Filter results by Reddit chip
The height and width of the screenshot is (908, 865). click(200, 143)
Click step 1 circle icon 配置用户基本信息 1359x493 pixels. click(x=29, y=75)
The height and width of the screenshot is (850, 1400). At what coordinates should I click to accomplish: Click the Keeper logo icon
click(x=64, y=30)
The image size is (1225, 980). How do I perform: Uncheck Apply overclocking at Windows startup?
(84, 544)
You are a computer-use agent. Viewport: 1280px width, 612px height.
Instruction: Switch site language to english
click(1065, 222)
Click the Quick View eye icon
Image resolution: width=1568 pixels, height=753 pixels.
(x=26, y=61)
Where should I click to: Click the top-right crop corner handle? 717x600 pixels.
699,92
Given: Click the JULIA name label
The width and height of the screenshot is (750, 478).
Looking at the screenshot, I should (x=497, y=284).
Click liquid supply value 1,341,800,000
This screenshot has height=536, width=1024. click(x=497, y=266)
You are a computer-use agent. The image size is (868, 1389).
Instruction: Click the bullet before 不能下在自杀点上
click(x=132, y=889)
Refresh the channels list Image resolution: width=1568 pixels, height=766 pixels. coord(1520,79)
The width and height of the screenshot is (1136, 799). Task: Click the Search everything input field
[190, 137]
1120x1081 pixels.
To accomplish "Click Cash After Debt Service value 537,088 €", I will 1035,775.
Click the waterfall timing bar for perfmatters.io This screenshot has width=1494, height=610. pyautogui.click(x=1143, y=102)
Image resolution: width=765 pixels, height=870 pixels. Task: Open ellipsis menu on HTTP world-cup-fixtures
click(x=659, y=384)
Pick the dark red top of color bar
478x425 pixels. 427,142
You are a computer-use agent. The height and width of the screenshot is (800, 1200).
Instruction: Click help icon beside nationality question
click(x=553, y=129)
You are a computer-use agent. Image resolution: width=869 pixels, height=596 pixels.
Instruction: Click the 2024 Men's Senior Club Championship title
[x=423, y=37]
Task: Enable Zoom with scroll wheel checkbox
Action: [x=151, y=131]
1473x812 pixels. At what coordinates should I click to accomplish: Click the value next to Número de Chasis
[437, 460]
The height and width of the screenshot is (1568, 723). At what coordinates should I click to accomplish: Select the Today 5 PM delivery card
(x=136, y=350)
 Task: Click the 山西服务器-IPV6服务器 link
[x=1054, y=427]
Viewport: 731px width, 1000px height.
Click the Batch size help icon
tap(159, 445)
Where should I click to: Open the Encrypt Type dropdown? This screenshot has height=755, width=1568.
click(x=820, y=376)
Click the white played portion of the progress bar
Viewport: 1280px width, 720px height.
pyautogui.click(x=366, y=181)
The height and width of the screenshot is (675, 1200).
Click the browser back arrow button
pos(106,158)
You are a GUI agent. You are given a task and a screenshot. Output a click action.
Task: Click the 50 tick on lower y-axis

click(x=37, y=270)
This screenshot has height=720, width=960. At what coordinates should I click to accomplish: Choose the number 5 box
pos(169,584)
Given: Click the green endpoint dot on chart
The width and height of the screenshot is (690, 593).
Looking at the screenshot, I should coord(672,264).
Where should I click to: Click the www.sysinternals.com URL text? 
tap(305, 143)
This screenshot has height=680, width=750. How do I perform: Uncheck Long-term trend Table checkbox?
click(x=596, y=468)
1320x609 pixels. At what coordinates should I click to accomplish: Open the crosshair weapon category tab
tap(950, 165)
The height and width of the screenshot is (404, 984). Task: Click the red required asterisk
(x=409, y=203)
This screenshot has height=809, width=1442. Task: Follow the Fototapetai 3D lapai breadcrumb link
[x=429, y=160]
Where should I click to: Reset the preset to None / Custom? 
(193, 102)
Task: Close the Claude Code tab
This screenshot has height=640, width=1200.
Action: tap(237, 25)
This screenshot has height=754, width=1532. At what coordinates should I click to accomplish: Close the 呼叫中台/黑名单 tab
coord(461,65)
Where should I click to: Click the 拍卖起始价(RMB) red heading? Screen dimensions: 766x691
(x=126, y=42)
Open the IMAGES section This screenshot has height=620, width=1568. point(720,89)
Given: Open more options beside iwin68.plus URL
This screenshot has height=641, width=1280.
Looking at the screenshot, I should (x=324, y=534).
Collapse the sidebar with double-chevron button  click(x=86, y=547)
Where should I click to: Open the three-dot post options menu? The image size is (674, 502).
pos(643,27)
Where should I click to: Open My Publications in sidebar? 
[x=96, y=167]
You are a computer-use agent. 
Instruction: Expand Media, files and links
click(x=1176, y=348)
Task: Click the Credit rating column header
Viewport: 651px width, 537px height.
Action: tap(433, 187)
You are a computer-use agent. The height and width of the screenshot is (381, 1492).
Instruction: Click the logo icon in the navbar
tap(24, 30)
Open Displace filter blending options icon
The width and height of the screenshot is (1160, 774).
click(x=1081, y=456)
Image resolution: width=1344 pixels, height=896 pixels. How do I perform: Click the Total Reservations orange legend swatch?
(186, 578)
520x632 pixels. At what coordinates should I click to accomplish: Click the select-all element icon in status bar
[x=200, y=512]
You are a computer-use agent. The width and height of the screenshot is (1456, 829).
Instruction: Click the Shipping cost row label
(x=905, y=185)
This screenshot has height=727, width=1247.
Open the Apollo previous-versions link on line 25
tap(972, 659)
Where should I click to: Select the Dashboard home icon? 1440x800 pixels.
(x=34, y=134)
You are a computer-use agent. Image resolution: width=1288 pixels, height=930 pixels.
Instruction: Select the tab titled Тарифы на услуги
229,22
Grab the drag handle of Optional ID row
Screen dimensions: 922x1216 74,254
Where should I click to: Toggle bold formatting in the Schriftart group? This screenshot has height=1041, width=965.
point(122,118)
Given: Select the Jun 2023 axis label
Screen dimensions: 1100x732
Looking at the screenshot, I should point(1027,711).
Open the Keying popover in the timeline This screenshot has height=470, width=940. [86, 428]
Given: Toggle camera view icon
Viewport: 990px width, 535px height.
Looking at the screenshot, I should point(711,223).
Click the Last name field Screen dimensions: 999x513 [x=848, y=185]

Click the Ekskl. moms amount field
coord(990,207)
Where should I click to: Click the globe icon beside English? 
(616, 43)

_DIRECTIONS FOR THIS TASK_: The answer must be the data above, repeated exactly as it stands.

_WRITTEN RESPONSE_:
Filter results by Reddit chip
The height and width of the screenshot is (908, 865). click(200, 143)
Click step 1 circle icon 配置用户基本信息 1359x493 pixels. click(x=29, y=75)
The height and width of the screenshot is (850, 1400). At what coordinates should I click to accomplish: Click the Keeper logo icon
click(x=64, y=30)
The image size is (1225, 980). How do I perform: Uncheck Apply overclocking at Windows startup?
(84, 544)
You are a computer-use agent. Viewport: 1280px width, 612px height.
Instruction: Switch site language to english
click(1065, 222)
Click the Quick View eye icon
Image resolution: width=1568 pixels, height=753 pixels.
(x=26, y=61)
Where should I click to: Click the top-right crop corner handle? 717x600 pixels.
699,92
Given: Click the JULIA name label
The width and height of the screenshot is (750, 478).
Looking at the screenshot, I should (x=497, y=284).
Click liquid supply value 1,341,800,000
This screenshot has height=536, width=1024. click(x=497, y=266)
You are a computer-use agent. The image size is (868, 1389).
Instruction: Click the bullet before 不能下在自杀点上
click(x=132, y=889)
Refresh the channels list Image resolution: width=1568 pixels, height=766 pixels. coord(1520,79)
The width and height of the screenshot is (1136, 799). Task: Click the Search everything input field
[190, 137]
1120x1081 pixels.
To accomplish "Click Cash After Debt Service value 537,088 €", I will 1035,775.
Click the waterfall timing bar for perfmatters.io This screenshot has width=1494, height=610. pyautogui.click(x=1143, y=102)
Image resolution: width=765 pixels, height=870 pixels. Task: Open ellipsis menu on HTTP world-cup-fixtures
click(x=659, y=384)
Pick the dark red top of color bar
478x425 pixels. 427,142
You are a computer-use agent. The height and width of the screenshot is (800, 1200).
Instruction: Click help icon beside nationality question
click(x=553, y=129)
You are a computer-use agent. Image resolution: width=869 pixels, height=596 pixels.
Instruction: Click the 2024 Men's Senior Club Championship title
[x=423, y=37]
Task: Enable Zoom with scroll wheel checkbox
Action: [x=151, y=131]
1473x812 pixels. At what coordinates should I click to accomplish: Click the value next to Número de Chasis
[437, 460]
The height and width of the screenshot is (1568, 723). At what coordinates should I click to accomplish: Select the Today 5 PM delivery card
(x=136, y=350)
 Task: Click the 山西服务器-IPV6服务器 link
[x=1054, y=427]
Viewport: 731px width, 1000px height.
Click the Batch size help icon
tap(159, 445)
Where should I click to: Open the Encrypt Type dropdown? This screenshot has height=755, width=1568.
click(x=820, y=376)
Click the white played portion of the progress bar
Viewport: 1280px width, 720px height.
pyautogui.click(x=366, y=181)
The height and width of the screenshot is (675, 1200).
Click the browser back arrow button
pos(106,158)
You are a GUI agent. You are given a task and a screenshot. Output a click action.
Task: Click the 50 tick on lower y-axis

click(x=37, y=270)
This screenshot has height=720, width=960. At what coordinates should I click to accomplish: Choose the number 5 box
pos(169,584)
Given: Click the green endpoint dot on chart
The width and height of the screenshot is (690, 593).
Looking at the screenshot, I should coord(672,264).
Where should I click to: Click the www.sysinternals.com URL text? 
tap(305, 143)
This screenshot has height=680, width=750. How do I perform: Uncheck Long-term trend Table checkbox?
click(x=596, y=468)
1320x609 pixels. At what coordinates should I click to accomplish: Open the crosshair weapon category tab
tap(950, 165)
The height and width of the screenshot is (404, 984). Task: Click the red required asterisk
(x=409, y=203)
This screenshot has height=809, width=1442. Task: Follow the Fototapetai 3D lapai breadcrumb link
[x=429, y=160]
Where should I click to: Reset the preset to None / Custom? 
(193, 102)
Task: Close the Claude Code tab
This screenshot has height=640, width=1200.
Action: tap(237, 25)
This screenshot has height=754, width=1532. At what coordinates should I click to accomplish: Close the 呼叫中台/黑名单 tab
coord(461,65)
Where should I click to: Click the 拍卖起始价(RMB) red heading? Screen dimensions: 766x691
(x=126, y=42)
Open the IMAGES section This screenshot has height=620, width=1568. point(720,89)
Given: Open more options beside iwin68.plus URL
This screenshot has height=641, width=1280.
Looking at the screenshot, I should (x=324, y=534).
Collapse the sidebar with double-chevron button  click(x=86, y=547)
Where should I click to: Open the three-dot post options menu? The image size is (674, 502).
pos(643,27)
Where should I click to: Open My Publications in sidebar? 
[x=96, y=167]
You are a computer-use agent. 
Instruction: Expand Media, files and links
click(x=1176, y=348)
Task: Click the Credit rating column header
Viewport: 651px width, 537px height.
Action: tap(433, 187)
You are a computer-use agent. The height and width of the screenshot is (381, 1492).
Instruction: Click the logo icon in the navbar
tap(24, 30)
Open Displace filter blending options icon
The width and height of the screenshot is (1160, 774).
click(x=1081, y=456)
Image resolution: width=1344 pixels, height=896 pixels. How do I perform: Click the Total Reservations orange legend swatch?
(186, 578)
520x632 pixels. At what coordinates should I click to accomplish: Click the select-all element icon in status bar
[x=200, y=512]
You are a computer-use agent. The width and height of the screenshot is (1456, 829).
Instruction: Click the Shipping cost row label
(x=905, y=185)
This screenshot has height=727, width=1247.
Open the Apollo previous-versions link on line 25
tap(972, 659)
Where should I click to: Select the Dashboard home icon? 1440x800 pixels.
(x=34, y=134)
You are a computer-use agent. Image resolution: width=1288 pixels, height=930 pixels.
Instruction: Select the tab titled Тарифы на услуги
229,22
Grab the drag handle of Optional ID row
Screen dimensions: 922x1216 74,254
Where should I click to: Toggle bold formatting in the Schriftart group? This screenshot has height=1041, width=965.
point(122,118)
Given: Select the Jun 2023 axis label
Screen dimensions: 1100x732
Looking at the screenshot, I should point(1027,711).
Open the Keying popover in the timeline This screenshot has height=470, width=940. [86, 428]
Given: Toggle camera view icon
Viewport: 990px width, 535px height.
Looking at the screenshot, I should point(711,223).
Click the Last name field Screen dimensions: 999x513 [x=848, y=185]

Click the Ekskl. moms amount field
coord(990,207)
Where should I click to: Click the globe icon beside English? 
(616, 43)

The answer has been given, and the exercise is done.